Hay tanta pluralidad en las propuestas artísticas, tantas formas de enfrentar y comprender el mundo, que experimentarlo, ya sea como creador, intérprete o espectador, activa el pensamiento crítico, la sensibilidad estética y la capacidad para integrar y valorar distintas realidades a la propia. El arte nos ofrece, a través de experiencias gozosas, la posibilidad de percibir las miríadas de eventos de la humanidad, y hacerlas nuestras. Tal capacidad de cohesión social sería suficiente para promover la experiencia artística como vehículo imprescindible en la construcción de comunidades.

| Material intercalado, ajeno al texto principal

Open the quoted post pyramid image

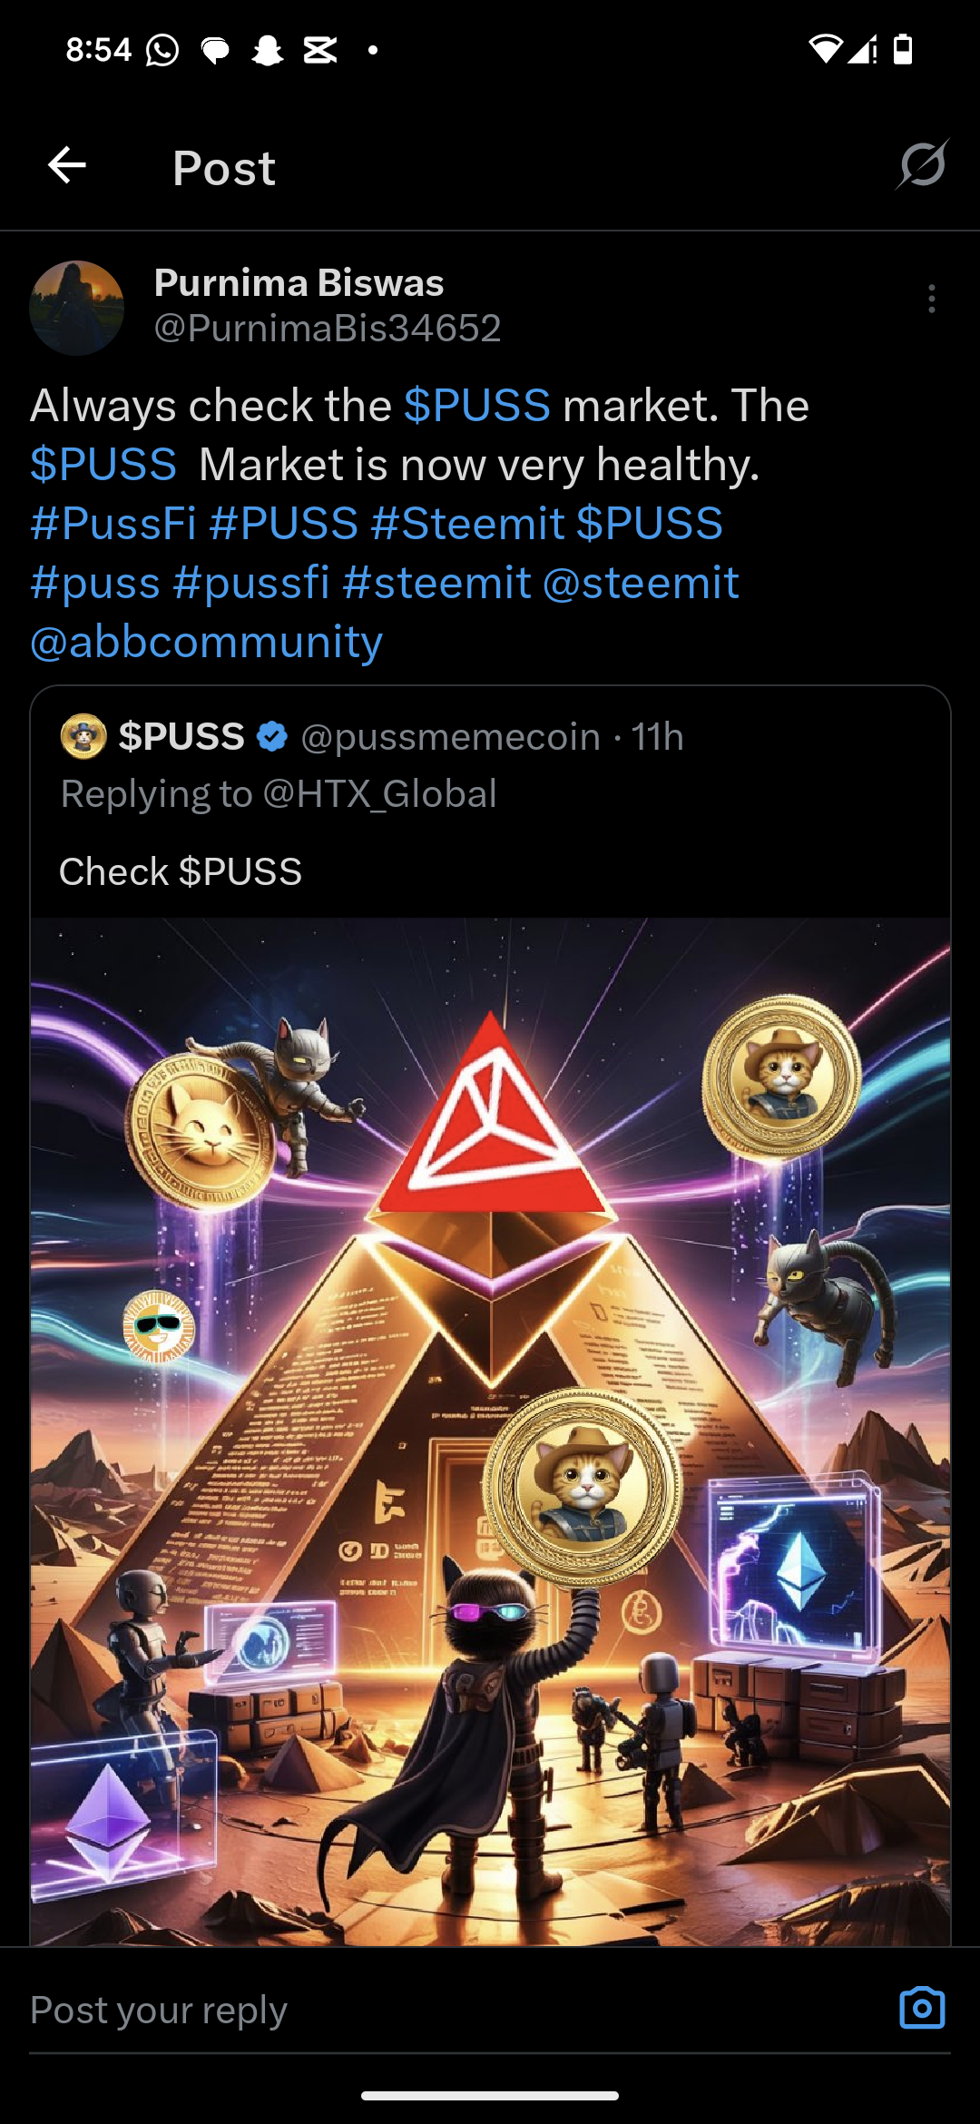490,1431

Es cierto que el arte, como actividad creativa relacionada con la producción y consumo de bienes, en esencia, no sirve para nada que pueda ser verificable desde postulados positivistas. Su función, como lo establece claramente Alfonso Reyes en El deslinde, a propósito de la literatura, no es utilitaria; por eso, en un mundo que prioriza la posesión de bienes materiales como indicador de éxito, resulta difícil involucrarse en el ámbito de la producción y consumo artísticos. Sin embargo, así como dormir y soñar, la experimentación artística es una exigencia de nuestra naturaleza que nos permite una comunión integral y nutrida con el universo.
Recuerdo que cuando era niña, solían enseñarnos en la escuela que la diferencia entre las personas y las mascotas (y otros seres animados) era que los primeros pensamos y sentimos, mientras que los animales no eran inteligentes ni sensibles. Por fortuna, la ciencia contemporánea nos ha mostrado que los animales también piensan y sienten, y tienen sus propias formas de organización para la convivencia. Una vez que se han reconocido estas capacidades en los animales, hemos centrado nuestros intereses en explicar, entonces, qué es lo que nos hace tan diferentes a ellos. Algunos investigadores, desde las neurociencias, aseguran que es la complejidad de nuestras formas de comunicación, especialmente nuestra capacidad para crear arte, así como nuestro sistema de escritura.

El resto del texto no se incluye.